Queria provar que, definitivamente, não havia baratas na Polinésia. Ia começar
uma longa – e talvez científica – preleção do porquê não havia baratas lá,
quando o mandei, ansiosa, escutar. Ele ficou imóvel, aplicando bem o ouvido. Uns
fracos estalos se fizeram ouvir. Olhei para ele, entre apavorada e vitoriosa.
Leibniz se moveu na direção do ruído. Revirou mochilas, sacolas, malas.
Revistou papéis, relatórios, rascunhos. Nada. Já ia dar o caso por encerrado,
quando o barulho estalou, nítido. Armei-me com um chinelo, cautelosamente.
O
barulho vinha de uma caixa de papelão enorme, onde estavam velhos livros de
pesquisa de Leibniz, todos escritos em alemão, e cadernos com rascunhos de
relatórios antigos. Leibniz despejou tudo no chão, implacável. Sacudiu os
cadernos, os livros. Nada, absolutamente, de baratas. De repente, o estalo soou
seco, na caixa vazia. Leibiniz aproximou-se. Eu também, escudada por ele. Com
nojo e satisfação, constatei, num dos ângulos da caixa, a barata, imensa, que
nos saudava agitando as antenas, asquerosamente.
Levantei
o chinelo, fazendo pontaria. Mas Leibniz cortou meu gesto no ar, segurando-me
forte o braço. O chinelo tombou sem força no chão. A barata correu assustada
dentro da caixa. Sem entender, encarei-o, talvez com um pouco de rancor. Ele
olhava a barata, todo alemão. Alemães são inexplicáveis, e Leibniz mais que
todos. De mãos nos quadris, ele olhava a barata. Por que não a matava?
—
Mata logo isso – ordenei, angustiada com suspense tão sem sentido.
A
barata se mexeu, mais uma vez, no papelão. Recuei um passo. Leibniz fitou-me,
infinitamente, e balançou a cabeça, negando. Não iria matar a barata. Uma
revolta muda se apoderou de mim.

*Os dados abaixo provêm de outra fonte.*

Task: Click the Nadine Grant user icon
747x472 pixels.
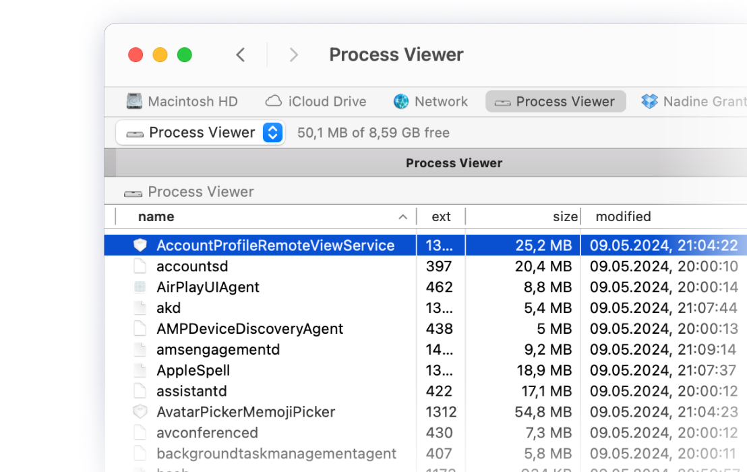Action: point(649,101)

Iria ele exigir que eu – eu, que tinha nojo e
pavor de baratas – matasse aquele inseto repugnante?
Leibniz,
o inexplicável, talvez quisesse que eu mesma matasse a barata para acabar com a
minha neurose, enfrentando de vez o meu pavor – pensei ter compreendido. Peguei
novamente o chinelo. E mais uma vez Leibniz cortou o meu gesto, atirando o
chinelo para longe. Dentro da caixa, a barata se mexia, inquieta, agitando
freneticamente as antenas.
De
onde ela teria vindo? Todos os continentes tão distantes... E imaginei-a
viajando clandestinamente no meio das nossas coisas, passeando nos livros
alemães de Leibniz.
—
Por que você não mata a barata? – perguntei baixo, com receio de incomodá-la.
Leibniz
olhou-me longa e inexplicavelmente. Suspirou fundo, meio triste, ou apenas
cansado, e finalmente falou, com a voz um pouco embargada:
—
Baratas são cegas.
Baratas
são cegas, tinha ele dito. E daí? – fiquei com vontade de perguntar. De olhos
baixos, com a cabeça meio tombada de lado, ele olhava para a barata na caixa.
Desisti da pergunta e senti uma vontade danada de chorar. Inusitadamente, uma
barata me comovia. Ou seria Leibniz quem me comovia?
Aproximei-me
desajeitadamente dele.
—
São cegas, é? – perguntei, a voz entrecortada. Ele afirmou com a cabeça.
—
Vou mostrar – disse.
Pegou
com cuidado a caixa, levando-a para um canto nu, descoberto – apenas chão e
parede. Em seguida, apanhou o chinelo. A barata continuava lá dentro, se
mexendo de um lado para o outro, sem ter para onde ir.
—
Veja, elas se guiam pelo som. Quando ouvem um barulho, correm exatamente para o
lado oposto. Se elas se refugiarem num canto muito difícil, é só fazer um
barulho próximo delas, que elas logo correm, procurando fugir do perigo. Aí,
sem saber, se deixam a descoberto. E morrem – concluiu ele, a voz sufocada.
Leibniz
virou a caixa de lado. Bateu devagar com o chinelo no papelão. A barata foi
saindo, desconfiada. Procurou um canto qualquer. Eu, dura, acompanhava de longe
a demonstração. Leibniz aproximou o chinelo, quase tocando-a, e estalou-o no
chão. A barata correu para o outro lado, como dissera Leibniz. Ele repetiu
mais algumas vezes o estalo do chinelo no chão, para fazê-la entrar de novo na
caixa. Assim que conseguiu, levantou a caixa com a ponta dos dedos e levou-a
para fora. Pousou a caixa no chão, tombando-a delicadamente. E libertou a
barata no meio da noite samoana.
Leibniz
apagou a luz e voltou para o sono. Eu, para minha insônia, de rugas na testa,
tentando compreender as baratas, a Polinésia, o mundo. Tentando compreender
Leibniz, que ressonava pesado ao meu lado. Finalmente adormeci.
No outro dia, a caixa de papelão vazia e virada de lado, lá fora, lembrava-me que, agora, havia uma barata na Polinésia.